Term limits mean Gibson, at the helm for past 12 years, won’t seek reelection


Heather Cory

Mayor James Gibson and David Dahan, president of the Henderson Chamber of Commerce, pose for a picture after Gibson’s State of the City address Thursday at Green Valley Ranch.

Henderson State of the City

After serving three terms as the Mayor of Henderson, James Gibson gave his final State of the City address Thursday at Green Valley Ranch. Launch slideshow »

After 12 years in office, Mayor James B. Gibson had one campaign promise he could no longer keep — saving his wife, Laura, from embarrassment at public functions.

Gibson, at the start of his 12th and final State of the City Address on Thursday, insisted that she stand up and take a bow, something she had made him promise not to do when he ran for office in 1997.

"I'm not running anymore," joked Gibson, whose three-term administration will end this year because of the state's term limits law.

It struck the tone of a reflective address — one that not only touched on the massive changes the city has seen during his 12 years in office, but on the economic challenges it has faced in the past year.

To illustrate how Henderson has changed since 1997, he highlighted the influx of nearly 140,000 residents, the completion of several major infrastructure projects and the $250 million that the city generated last year in tourism and special events.

"This is not my father's Henderson," said Gibson, son of longtime state Sen. James I. Gibson, who represented Henderson until his death in 1988.

Gibson compared the current recession, which has left the city with a $53 million shortfall in the current year, to a 1988 fire that destroyed nearly one-third of Yellowstone National Park, but allowed nature to renew the park.

"We can't see anything good in the fire itself," Gibson said. "But as nature takes its course, there is hope for a recovery, and that what will emerge will be even better than before. We're in the heat of that fire right now, in the economic sense. Our recovery will require both a national economic recovery and skillful leadership at the local level. We will have to be at our collective best."

Though the times are difficult, Gibson said, the city's preparation — it has about $10 million in a rainy-day fund — and its budget cuts, along with the five-year financial plan the City Council approved last year, have left him confident in Henderson's future.

"We've encountered circumstances that will require that we change in order to seize the opportunities that lie ahead," he said. "But the foundation on which our city is established is stable, it is sound and our future is bright."

Though the city's budget adjustments included the scrapping of several capital projects, Gibson highlighted a number of others that have been or will soon be completed, including several traffic improvements, a new police substation, the Justice Facility expansion and a handful of parks and trails projects.

Gibson also announced a new initiative, My Henderson, to unify the city's sustainability initiatives. Last week, the city took out a loan of up to $22 million that will be used to retrofit city buildings with energy efficient technologies. The engineering firm that designed the project has issued a performance bond that will pay the city the difference if the amount the city saves in energy costs fails to equal or exceed the payments on the loan.

"The theme 'My Henderson' is intended to convey the message that each one of us has a responsibility in this city, while recognizing the fact that no one of us can do it alone," Gibson said.
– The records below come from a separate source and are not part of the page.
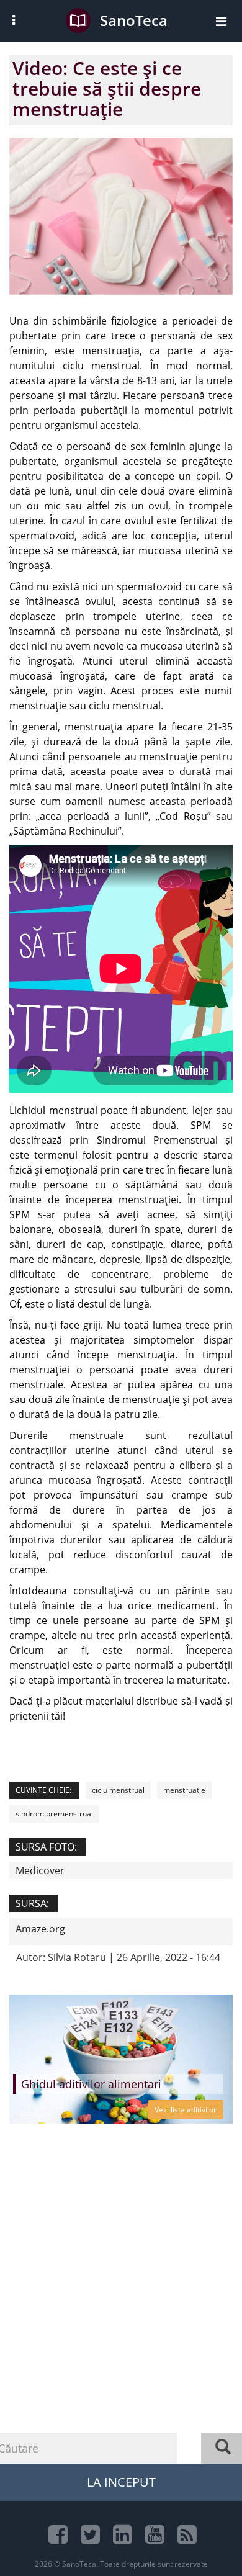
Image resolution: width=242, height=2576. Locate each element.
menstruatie (184, 1790)
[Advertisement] (121, 2318)
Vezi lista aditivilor (186, 2109)
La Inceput (121, 2482)
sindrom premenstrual (54, 1813)
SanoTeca (134, 20)
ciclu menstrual (118, 1790)
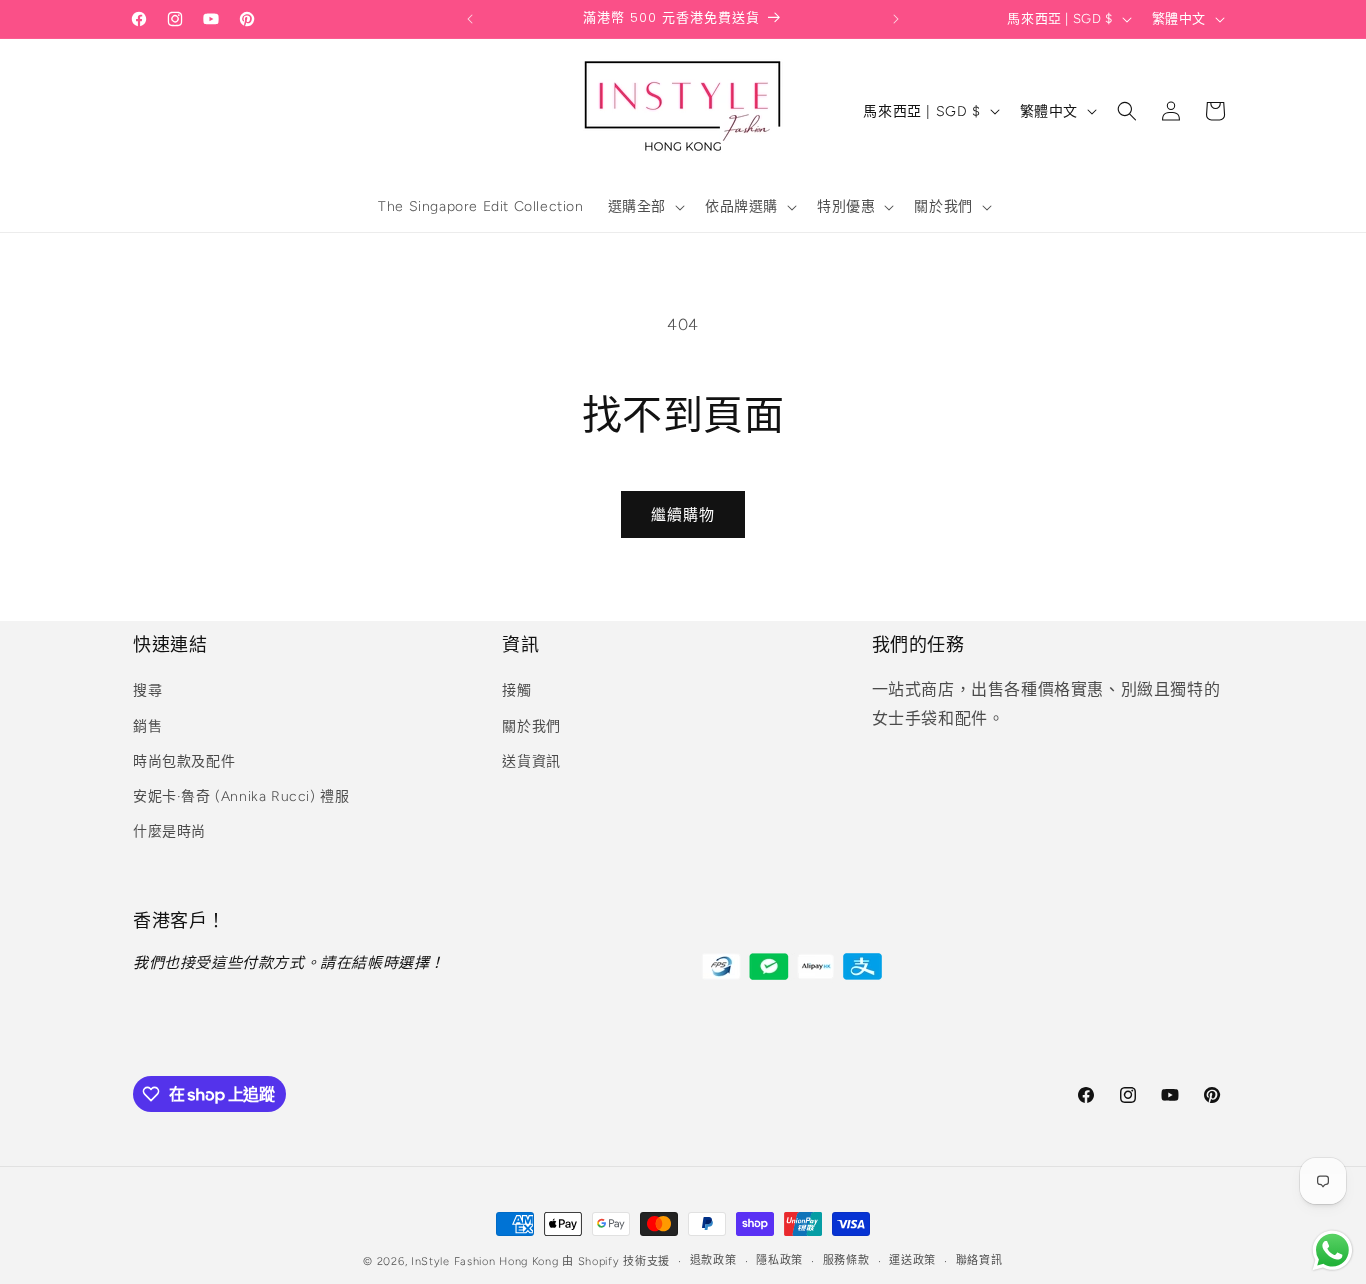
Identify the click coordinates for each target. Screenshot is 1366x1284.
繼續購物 (683, 515)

Turning his sights on education, Gibson cited a number of partnerships the city has employed to obtain land for schools, sports programs and books for students and to found Nevada State College in Henderson. The city has also recently set aside the land for a future science, space and children's museum.

"Our challenge is to make our contribution to an ever-expanding legacy of good works and achievement in this city — and when the children of this community stand in our place, they'll have been lifted, they'll be better than we were and their sights will be set on achieving goals higher than we ever imagined," Gibson said.

In order to maintain that standard in a sagging economy, Gibson said, the city will have to work even harder to develop and maintain partnerships with private institutions as well as other governmental organizations.

"We must be focused on leveraging every dollar, working together as public institutions," he said. "We've found great success in public-private partnerships and must continue to explore the opportunities that exist for creativity and innovation, not only in public-private partnerships, but in public-public partnerships as well."

When it came time to reflect on legacies, Gibson politely declined.

"People have asked me how I would define my legacy as I look back over the past 12 years," he said. "My response to them is that I don't claim a right to any legacy. Rather, I've been a contributor. I've played a part. We have all — electeds, staff, business people, children, families — all of us together created a legacy that is a measure of a living effort, not a static remembrance."